International Styles

Life Insurance Forces and Encourages Thrift

Not only does life insurance render safe the insured's effort to accumulate a fund through saving by hedging him against early death, or itself furnish a profitable and safe investment, but for the great majority of people it constitutes an excellent means of encouraging and even forcing thrift. There are few institutions, if any, which have given such excellent schooling along this line. Savings banks, of course, do their share in developing the saving instinct among the masses and building and loan associations have also assumed a prominent position in this respect. But, usually, institutions of this character have the shortcoming that they permit the depositor to withdraw all or nearly all of the funds after giving notice of a certain number of weeks, with the result that a resolution to save over a long period may be broken when the depositor for one reason or another sees fit to withdraw the amount deposited.

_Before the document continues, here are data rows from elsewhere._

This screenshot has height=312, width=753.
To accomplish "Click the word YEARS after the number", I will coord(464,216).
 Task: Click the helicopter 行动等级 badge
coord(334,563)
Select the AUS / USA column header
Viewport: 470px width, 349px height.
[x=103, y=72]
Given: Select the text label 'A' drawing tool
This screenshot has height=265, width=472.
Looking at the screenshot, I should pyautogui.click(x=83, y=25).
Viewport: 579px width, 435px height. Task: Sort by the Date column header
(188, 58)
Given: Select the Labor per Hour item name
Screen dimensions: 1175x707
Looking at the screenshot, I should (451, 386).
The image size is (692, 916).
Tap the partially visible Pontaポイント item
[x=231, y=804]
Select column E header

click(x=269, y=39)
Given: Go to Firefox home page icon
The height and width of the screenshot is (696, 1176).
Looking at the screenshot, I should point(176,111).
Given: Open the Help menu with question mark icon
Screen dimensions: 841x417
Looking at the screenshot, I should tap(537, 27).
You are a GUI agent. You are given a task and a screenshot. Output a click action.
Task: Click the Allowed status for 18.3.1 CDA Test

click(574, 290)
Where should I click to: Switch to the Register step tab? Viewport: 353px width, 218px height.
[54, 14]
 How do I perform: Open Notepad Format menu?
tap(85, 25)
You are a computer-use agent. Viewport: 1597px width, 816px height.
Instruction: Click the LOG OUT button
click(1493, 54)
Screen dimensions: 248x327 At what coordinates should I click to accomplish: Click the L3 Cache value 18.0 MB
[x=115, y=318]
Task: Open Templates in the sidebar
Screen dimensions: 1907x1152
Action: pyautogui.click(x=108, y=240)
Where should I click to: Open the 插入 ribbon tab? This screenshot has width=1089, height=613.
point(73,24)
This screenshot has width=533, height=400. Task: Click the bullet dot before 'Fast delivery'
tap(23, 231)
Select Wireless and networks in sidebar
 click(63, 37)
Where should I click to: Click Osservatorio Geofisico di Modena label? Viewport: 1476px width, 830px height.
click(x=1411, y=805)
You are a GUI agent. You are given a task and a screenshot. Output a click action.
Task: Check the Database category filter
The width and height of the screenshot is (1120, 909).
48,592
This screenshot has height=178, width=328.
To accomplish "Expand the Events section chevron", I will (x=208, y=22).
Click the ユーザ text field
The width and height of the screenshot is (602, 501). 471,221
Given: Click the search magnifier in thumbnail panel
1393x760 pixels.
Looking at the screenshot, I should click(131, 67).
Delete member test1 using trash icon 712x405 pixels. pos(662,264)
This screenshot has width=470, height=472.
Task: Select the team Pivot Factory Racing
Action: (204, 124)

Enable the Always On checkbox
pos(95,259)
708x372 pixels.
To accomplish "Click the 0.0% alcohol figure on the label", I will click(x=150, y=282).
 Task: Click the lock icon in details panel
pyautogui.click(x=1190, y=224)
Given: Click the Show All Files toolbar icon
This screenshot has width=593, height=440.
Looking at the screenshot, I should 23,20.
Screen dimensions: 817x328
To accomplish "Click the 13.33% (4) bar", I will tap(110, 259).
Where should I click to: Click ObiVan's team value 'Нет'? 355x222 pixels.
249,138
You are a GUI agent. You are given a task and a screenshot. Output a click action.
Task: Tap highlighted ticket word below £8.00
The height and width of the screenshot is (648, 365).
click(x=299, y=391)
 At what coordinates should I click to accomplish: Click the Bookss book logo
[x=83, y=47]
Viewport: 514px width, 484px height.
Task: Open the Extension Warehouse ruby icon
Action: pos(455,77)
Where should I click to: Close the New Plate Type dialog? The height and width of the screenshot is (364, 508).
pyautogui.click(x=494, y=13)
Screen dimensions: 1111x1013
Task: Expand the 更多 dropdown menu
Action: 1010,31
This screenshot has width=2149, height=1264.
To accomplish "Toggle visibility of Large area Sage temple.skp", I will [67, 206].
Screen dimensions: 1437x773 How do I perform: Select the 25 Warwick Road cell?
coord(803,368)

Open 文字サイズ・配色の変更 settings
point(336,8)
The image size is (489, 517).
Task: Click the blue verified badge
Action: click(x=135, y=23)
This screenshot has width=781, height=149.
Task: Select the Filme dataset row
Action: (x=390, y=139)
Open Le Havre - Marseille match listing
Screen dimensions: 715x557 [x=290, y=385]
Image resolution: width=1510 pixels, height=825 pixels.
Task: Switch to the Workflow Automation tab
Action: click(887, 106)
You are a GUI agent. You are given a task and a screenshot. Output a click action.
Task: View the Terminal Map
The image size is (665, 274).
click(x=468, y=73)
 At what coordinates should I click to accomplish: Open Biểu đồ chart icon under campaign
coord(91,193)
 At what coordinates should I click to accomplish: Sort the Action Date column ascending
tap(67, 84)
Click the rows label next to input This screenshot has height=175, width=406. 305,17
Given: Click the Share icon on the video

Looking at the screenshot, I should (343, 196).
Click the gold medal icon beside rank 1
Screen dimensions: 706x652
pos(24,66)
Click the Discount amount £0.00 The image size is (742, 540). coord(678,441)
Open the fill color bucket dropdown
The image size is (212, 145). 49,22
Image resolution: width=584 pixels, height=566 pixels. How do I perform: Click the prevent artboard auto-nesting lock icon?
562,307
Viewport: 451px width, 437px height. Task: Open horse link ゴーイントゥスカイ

In life insurance nearly all the types of contracts sold contain a savings feature, and this is especially true of the so-called endowment policy which, as will be explained more fully later, promises the payment of a stipulated sum not only upon the death of the insured during a given term of years but also upon his survival at the end of that term. Of course, in order to receive, say, $10,000 at the end of fifteen or twenty years the insured is obliged to pay to the company a sufficient amount in annual, semi-annual or quarterly premiums to enable the company, after improving these payments at compound interest, to accumulate a fund by the end of the period which will equal the sum stipulated in the contract. Whatever the policy-holder has accumulated to his credit cannot as a rule be withdrawn from the company during the first two or three years, and it is also the general practice to apply a penalty in the form of a surrender charge in case of withdrawal during a considerable number of years following the payment of the third premium. Furthermore, the regular payment of the premium from year to year will soon be looked upon by the insured in much the same manner as he comes to regard interest upon a mortgage. Consequently to secure the necessary funds to pay the premium his industry will be considerably enhanced or his efforts to save the required premiums out of income will be increased. In fact, it is the common assertion of innumerable individuals who were the holders of endowment policies that at the end of fifteen, twenty, or twenty-five years they became the possessors of a considerable sum of money which, under other circumstances they would never have accumulated, or which, if they had done so, would have been lost or dissipated. Life insurance, in other words, tends to bring about compulsory saving, and represents the accumulation of small sums (which in all probability would not otherwise be accumulated) over a long period of years into a substantial sum. In brief, life insurance generally bears the relationship to thrift that the modern utilization of byproducts (largely wasted in former years) bears to many of our leading manufacturing enterprises of to-day.